Na data aprazada compareceram uma trintena de ‘amigos’ a quem dispensei logo um expressivo: - Ena, com amigos como vocês, quem precisa de inimigos?! Mas a culpa era inteiramente minha, que os elegera e qualificara como tal. Se desejava exclusivamente amigos inteligentes devia tê-los cultivado devidamente. Imaginara, eu, que anunciando as premissas do acordo os meus amigos optassem por faltar ao encontro, contribuindo, assim, para um repetido e considerável adiamento da minha última viagem.
Ainda assim o rácio de presenças não era mau. Teria de publicar a tal convocatória mais vezes, para outras datas atempadamente aprazadas, e isso significava ganhar tempo, bastante tempo.

Dei disso conhecimento à mefistofélica figura que obviamente se apresentara na agendada despedida. Mas eu não previra que o pérfido e fedorento negrume dominasse as tecnologias informáticas e conhecesse algoritmos que permitiam colocar nas caixas de mensagens dos computadores e telemóveis de todos os meus contactos a minha convocatória para a derradeira festa.

Em menos de dez dias o assunto estava arrumado e um enorme folguedo preparado, com pantagruélicas comezainas, bebida à discrição e um gigantesco mastro de folhagem natural salpicada com bandeirolas coloridas e balões de papel, parecendo festa dos santos populares.
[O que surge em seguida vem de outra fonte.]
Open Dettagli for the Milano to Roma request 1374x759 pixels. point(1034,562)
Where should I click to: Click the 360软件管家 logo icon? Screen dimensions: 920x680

No ar, o cheiro dos frangos no churrasco e das febras na brasa misturavam-se com o odor adocicado que se desprendia dos braçados de jasmim e alfazema, espalhados pelo recinto.

Os convivas comiam alarvemente, conversavam animados, dançavam ao som de concertinas tocadas por macacos empoleirados em árvores africanas, que nunca vira aqui na terra, e rodopiavam e saltavam que nem loucos. Só à minha aproximação paravam, e olhavam-me com meio sorriso no rosto caminhando para aquela expressão de tristeza evidenciando o habitual pesar fúnebre e também a culpa pela folia a que se entregavam em momento de fenecimento meu.

E eu percorria o recinto cumprimentando rostos mais ou menos familiares, caminhando sem sentir os pés tocarem no chão. Flutuava por ali, já meio-desencarnado do corpo material, tornando-me aos poucos numa matéria etérea, translúcida e ectoplásmica. Afastava-me, desvanecendo, naquele cenário, deixando gradualmente de ver e de sentir os odores e a música simiesca… e esvaindo-se o sonho adormeci, profundamente.